▶ Study material
++++++++

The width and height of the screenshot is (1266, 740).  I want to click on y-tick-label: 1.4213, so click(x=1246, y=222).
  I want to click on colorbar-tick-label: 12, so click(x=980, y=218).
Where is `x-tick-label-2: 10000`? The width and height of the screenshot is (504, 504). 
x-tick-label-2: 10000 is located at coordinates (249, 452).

++++++++

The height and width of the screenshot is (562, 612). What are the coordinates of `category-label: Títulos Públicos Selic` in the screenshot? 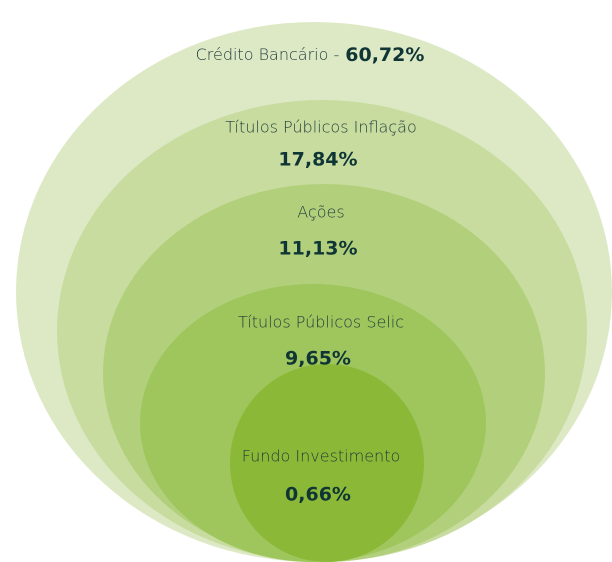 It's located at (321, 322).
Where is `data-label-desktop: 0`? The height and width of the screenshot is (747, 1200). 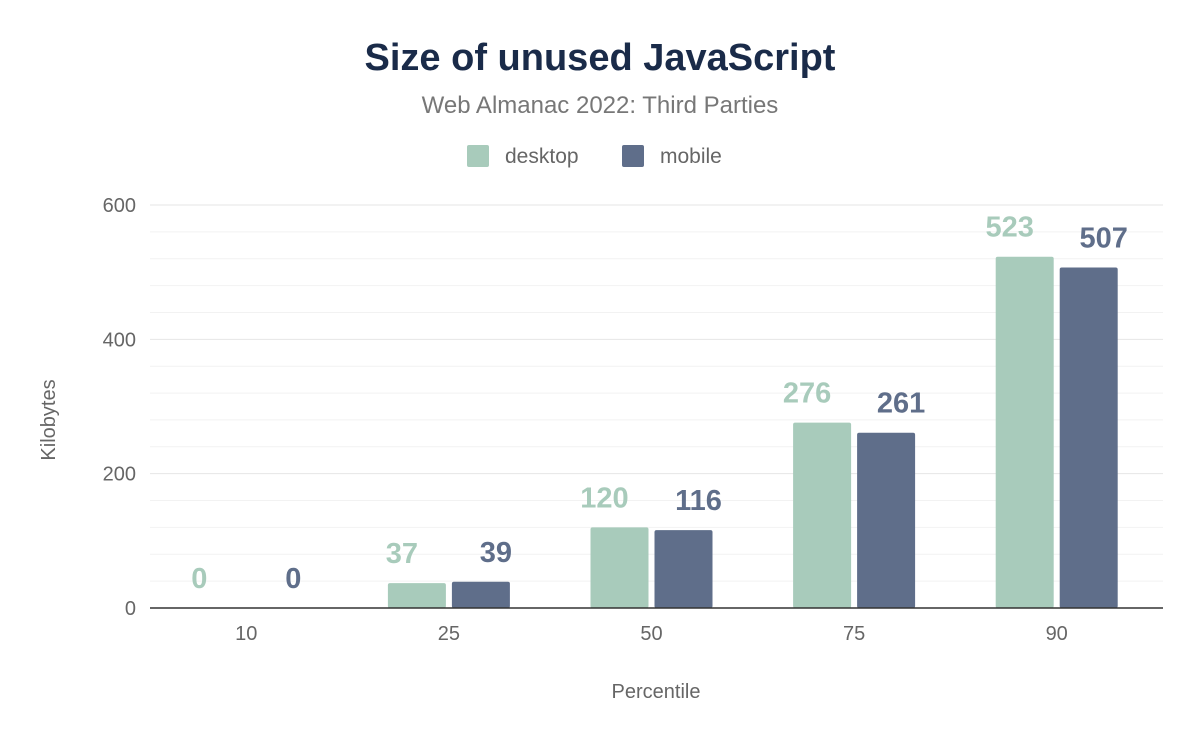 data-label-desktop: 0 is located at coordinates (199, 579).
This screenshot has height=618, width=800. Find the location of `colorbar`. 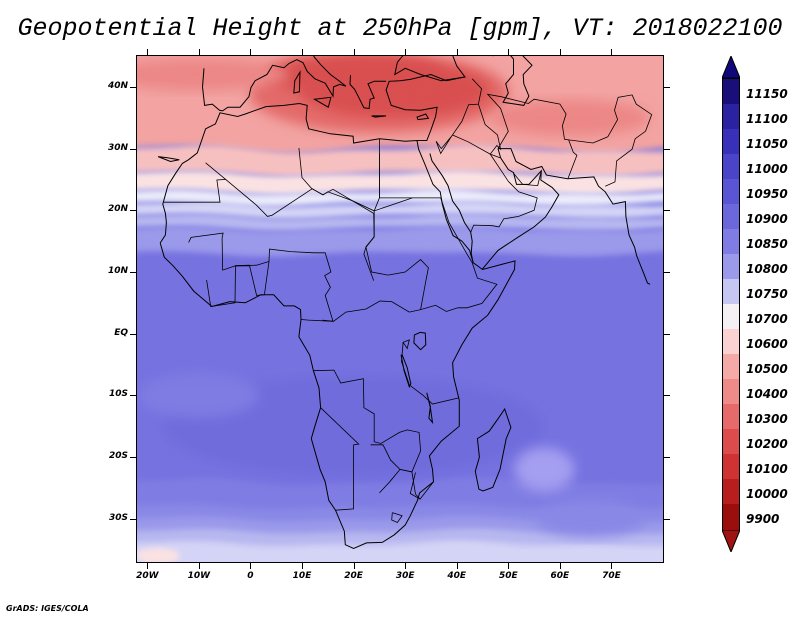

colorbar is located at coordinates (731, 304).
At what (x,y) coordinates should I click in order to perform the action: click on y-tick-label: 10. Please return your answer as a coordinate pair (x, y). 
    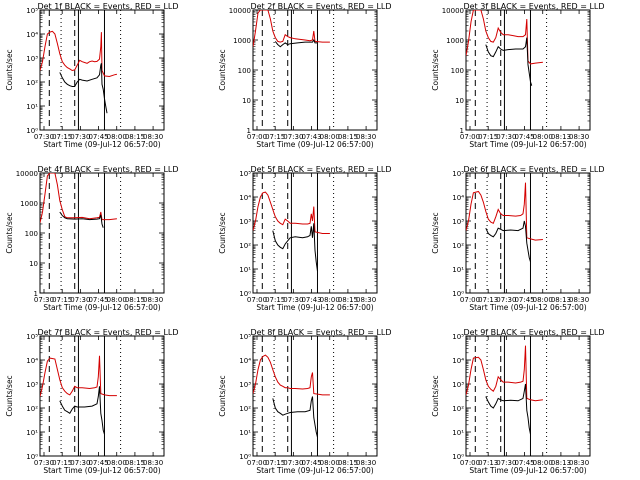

++++++++

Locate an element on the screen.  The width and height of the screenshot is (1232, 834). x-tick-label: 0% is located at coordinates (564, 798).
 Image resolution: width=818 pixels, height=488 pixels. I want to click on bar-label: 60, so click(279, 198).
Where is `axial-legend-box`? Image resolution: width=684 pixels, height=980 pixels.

++++++++

▶ Your instructions
Locate every line in the data above that contains the string "pixels" and copy each such line in full. Case counts when matching.

▶ Answer box
 Image resolution: width=818 pixels, height=488 pixels. I want to click on bar-label: 60, so click(279, 198).
Where is `axial-legend-box`? Image resolution: width=684 pixels, height=980 pixels.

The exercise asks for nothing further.